Mary Sellers, executive director of the Science Center of Iowa, grew up the youngest of six children in Northville, Mich., and Vero Beach, Fla. She came from a family of volunteers, but also felt pulled into the tourism industry. She combined her interests as vice president of marketing of the Orlando Science Center, before leaving to make the move to Central Iowa with her husband, Sean. Though they’re asked it constantly, they weren’t too apprehensive about leaving behind the sunny skies and miles of beaches for the Hawkeye State. Her six years as the Science Center’s executive director have been highlighted by construction of the 100,000-square-foot museum that will open May 14 in downtown Des Moines. She has been feeding off of the community’s excitement leading up to the grand opening, but more strongly anticipates the days following, “when the real work begins.”

When you were younger, did you ever show an interest in science?

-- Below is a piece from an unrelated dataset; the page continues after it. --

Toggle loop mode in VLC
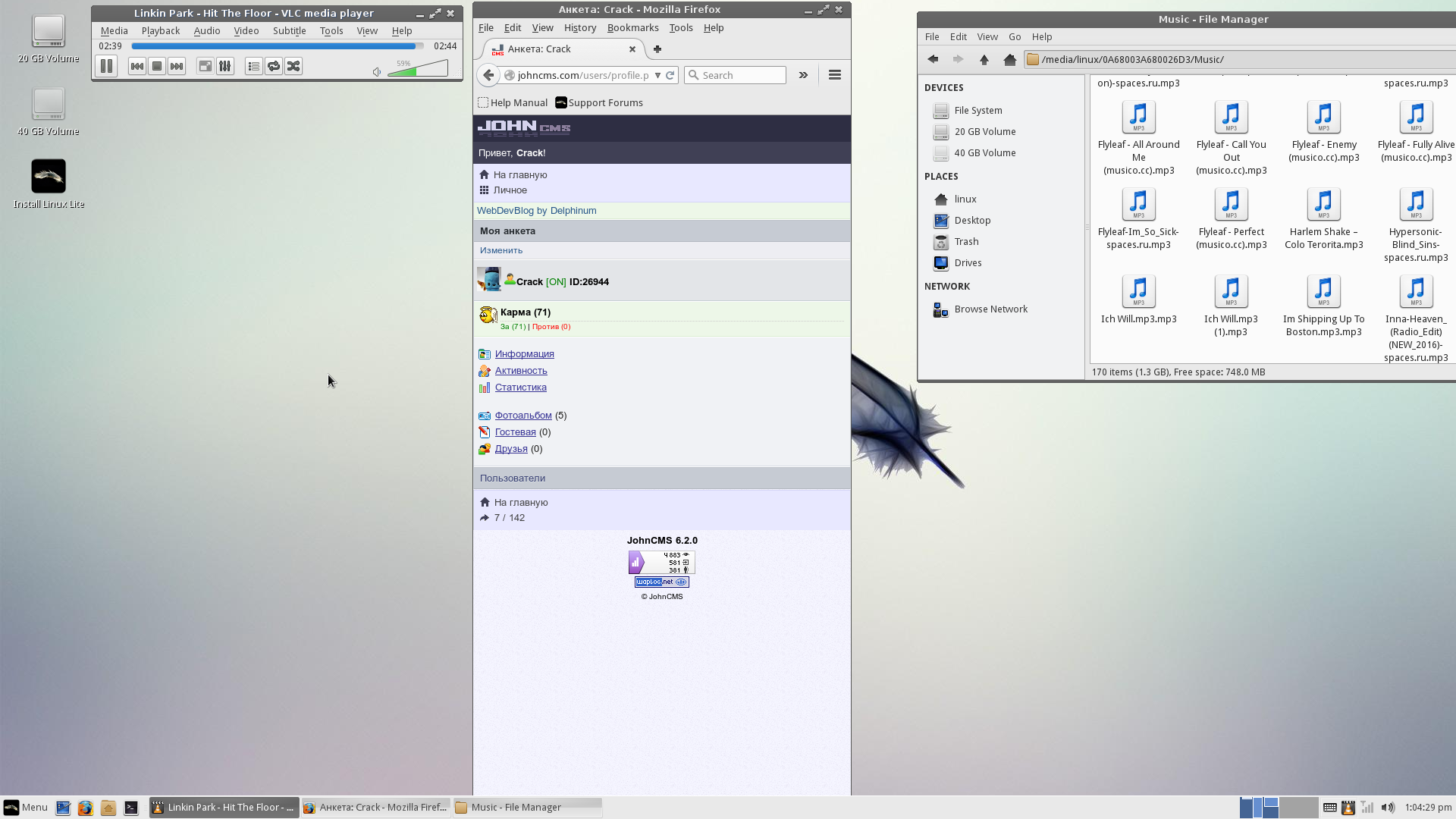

No, science was scary to me. I had this concept that I just wasn’t cut out for science, so I just really never had an innate interest in it. That’s kind of something that drives me now, and that’s something that I kind of regret about my early years. Now I feel that through my work here, I can try to contribute to others’ understanding that science is a process and you do it every day. And it’s not scary. It’s fun and it’s going to advance the world.

What did it take for you to understand that science wasn’t scary?

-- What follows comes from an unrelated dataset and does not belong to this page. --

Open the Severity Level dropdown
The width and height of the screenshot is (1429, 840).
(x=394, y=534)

My father was a civil engineer and worked on the Detroit science center when I was young. I remember going to visit there after the expansion had been completed, and I was really proud of the fact that my dad had worked on it. So going there and seeing how much fun it was to really get in there and play with stuff, that’s really when it kicked in for me. But I think it wasn’t really until I got into the field that I understood just how exciting and fun it could be.

How has your life been influenced by coming from a large family?

You have to fight for those mashed potatoes. Being the last of six kids, I think that it has taught me to really work for what I get. My brothers and sisters all do a variety of things, so I was really trying to figure out how to be an individual and how to pursue what I wanted to do. But yet I have this incredibly huge support system, not only in my siblings, but in my husband as well. So I feel fortunate for the family that I have. It’s the reason I feel I’ve been able to do whatever it is I’ve done.

After being involved in athletics growing up, how do you stay active?

My husband, Sean, and I like to work out a lot, so the gym is kind of a way that we keep our center. I ran the Disney Marathon last year through Team in Training after losing a good friend to lymphoma. He was a runner, and he knew I didn’t like it but he kept me going. One of the last things he said to me was, “I really want you to run a marathon.” He passed away on Aug. 3, 2003, and I began training Aug. 5 and ran the Disney marathon in January of 2004.

What career path did you anticipate taking after earning a journalism degree from the University of Florida?

My mother is extremely involved in her community and always has been, and tells me that I was set up in a crib as she went to non-profit meetings. So I was torn between going into what I thought was an extremely sexy field of tourism or a non-profit field. After working public relations for the Peabody Orlando (hotel), I was trying to figure out how I could transfer my skills from the tourism industry, and an attendance-based non-profit seemed to be the best way. So I began working at the Orlando Science Center.

What do you enjoy most about your job at the Science Center of Iowa?

The thing I love the most is facilitating the multitude of people that have made this new facility possible. This is not a facility I made happen; I helped facilitate the process of making it possible. And so as a result I’ve met incredible people. I was at a funeral for Mike Blank. You go to something like that and see someone’s life presented in that manner, and you just think to yourself, if I could have one-tenth of the life and the impact that someone like that has, then I would consider my life a good one.

What are your thoughts leading up to the Science Center’s grand opening?

We look at this as a celebration of all that Iowa has contributed to the forwarding of science and technology. You look at the honorary co-chairs, the people who really made the investments to make this project happen – Ted and Katie Meredith and the Meredith Family Foundation with their $7 million gift, and Mike and Jackie Blank with their $5 million gift. Through the course of this project, we’ve lost Ted Meredith, Jackie Blank and Mike Blank. Although I know the three of them will be here in spirit when we open this new facility, I think there is a weightier responsibility we feel to make them proud. But that they won’t be able to see the opening day will make opening day bittersweet for us, no doubt about it.